* THE PROBLEM *
Reproduce the records below exactly, with nothing altered.
········
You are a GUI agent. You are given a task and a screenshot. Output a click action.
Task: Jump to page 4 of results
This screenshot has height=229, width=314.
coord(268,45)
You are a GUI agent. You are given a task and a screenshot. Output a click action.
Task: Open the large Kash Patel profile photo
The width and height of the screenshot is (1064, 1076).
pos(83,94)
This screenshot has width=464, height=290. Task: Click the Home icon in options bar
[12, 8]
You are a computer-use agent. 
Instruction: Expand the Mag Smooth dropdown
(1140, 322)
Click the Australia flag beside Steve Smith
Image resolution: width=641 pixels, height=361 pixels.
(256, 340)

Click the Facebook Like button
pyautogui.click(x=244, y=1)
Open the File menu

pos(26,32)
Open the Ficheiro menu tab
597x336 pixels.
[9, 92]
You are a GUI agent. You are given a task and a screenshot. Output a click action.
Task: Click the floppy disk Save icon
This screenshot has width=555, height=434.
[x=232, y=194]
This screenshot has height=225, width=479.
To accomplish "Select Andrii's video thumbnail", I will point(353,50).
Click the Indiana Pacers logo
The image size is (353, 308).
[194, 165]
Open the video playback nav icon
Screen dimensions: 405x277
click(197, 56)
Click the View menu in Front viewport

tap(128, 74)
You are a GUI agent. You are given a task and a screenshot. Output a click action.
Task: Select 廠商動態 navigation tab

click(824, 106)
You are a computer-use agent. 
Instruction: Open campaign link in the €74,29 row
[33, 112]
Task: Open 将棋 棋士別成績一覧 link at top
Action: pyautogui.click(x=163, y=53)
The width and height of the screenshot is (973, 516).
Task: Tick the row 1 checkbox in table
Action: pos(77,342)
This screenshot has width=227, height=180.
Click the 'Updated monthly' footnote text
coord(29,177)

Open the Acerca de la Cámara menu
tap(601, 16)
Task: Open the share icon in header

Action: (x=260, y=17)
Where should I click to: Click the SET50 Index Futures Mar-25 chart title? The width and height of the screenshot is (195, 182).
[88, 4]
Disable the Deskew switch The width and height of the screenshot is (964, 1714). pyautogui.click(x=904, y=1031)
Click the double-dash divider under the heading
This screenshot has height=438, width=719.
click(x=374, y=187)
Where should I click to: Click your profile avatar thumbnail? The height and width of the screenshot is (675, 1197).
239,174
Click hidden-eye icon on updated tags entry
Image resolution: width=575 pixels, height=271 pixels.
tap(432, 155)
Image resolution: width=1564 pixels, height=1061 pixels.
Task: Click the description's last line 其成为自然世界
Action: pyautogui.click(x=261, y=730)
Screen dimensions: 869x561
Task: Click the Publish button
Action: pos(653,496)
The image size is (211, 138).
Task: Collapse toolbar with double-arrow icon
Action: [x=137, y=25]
········
* TASK ANSWER *
You are a GUI agent. You are given a task and a screenshot. Output a click action.
Task: Jump to page 4 of results
This screenshot has height=229, width=314.
coord(268,45)
You are a GUI agent. You are given a task and a screenshot. Output a click action.
Task: Open the large Kash Patel profile photo
The width and height of the screenshot is (1064, 1076).
pos(83,94)
This screenshot has width=464, height=290. Task: Click the Home icon in options bar
[12, 8]
You are a computer-use agent. 
Instruction: Expand the Mag Smooth dropdown
(1140, 322)
Click the Australia flag beside Steve Smith
Image resolution: width=641 pixels, height=361 pixels.
(256, 340)

Click the Facebook Like button
pyautogui.click(x=244, y=1)
Open the File menu

pos(26,32)
Open the Ficheiro menu tab
597x336 pixels.
[9, 92]
You are a GUI agent. You are given a task and a screenshot. Output a click action.
Task: Click the floppy disk Save icon
This screenshot has width=555, height=434.
[x=232, y=194]
This screenshot has height=225, width=479.
To accomplish "Select Andrii's video thumbnail", I will point(353,50).
Click the Indiana Pacers logo
The image size is (353, 308).
[194, 165]
Open the video playback nav icon
Screen dimensions: 405x277
click(197, 56)
Click the View menu in Front viewport

tap(128, 74)
You are a GUI agent. You are given a task and a screenshot. Output a click action.
Task: Select 廠商動態 navigation tab

click(824, 106)
You are a computer-use agent. 
Instruction: Open campaign link in the €74,29 row
[33, 112]
Task: Open 将棋 棋士別成績一覧 link at top
Action: pyautogui.click(x=163, y=53)
The width and height of the screenshot is (973, 516).
Task: Tick the row 1 checkbox in table
Action: pos(77,342)
This screenshot has width=227, height=180.
Click the 'Updated monthly' footnote text
coord(29,177)

Open the Acerca de la Cámara menu
tap(601, 16)
Task: Open the share icon in header

Action: (x=260, y=17)
Where should I click to: Click the SET50 Index Futures Mar-25 chart title? The width and height of the screenshot is (195, 182).
[88, 4]
Disable the Deskew switch The width and height of the screenshot is (964, 1714). pyautogui.click(x=904, y=1031)
Click the double-dash divider under the heading
This screenshot has height=438, width=719.
click(x=374, y=187)
Where should I click to: Click your profile avatar thumbnail? The height and width of the screenshot is (675, 1197).
239,174
Click hidden-eye icon on updated tags entry
Image resolution: width=575 pixels, height=271 pixels.
tap(432, 155)
Image resolution: width=1564 pixels, height=1061 pixels.
Task: Click the description's last line 其成为自然世界
Action: pyautogui.click(x=261, y=730)
Screen dimensions: 869x561
Task: Click the Publish button
Action: pos(653,496)
The image size is (211, 138).
Task: Collapse toolbar with double-arrow icon
Action: [x=137, y=25]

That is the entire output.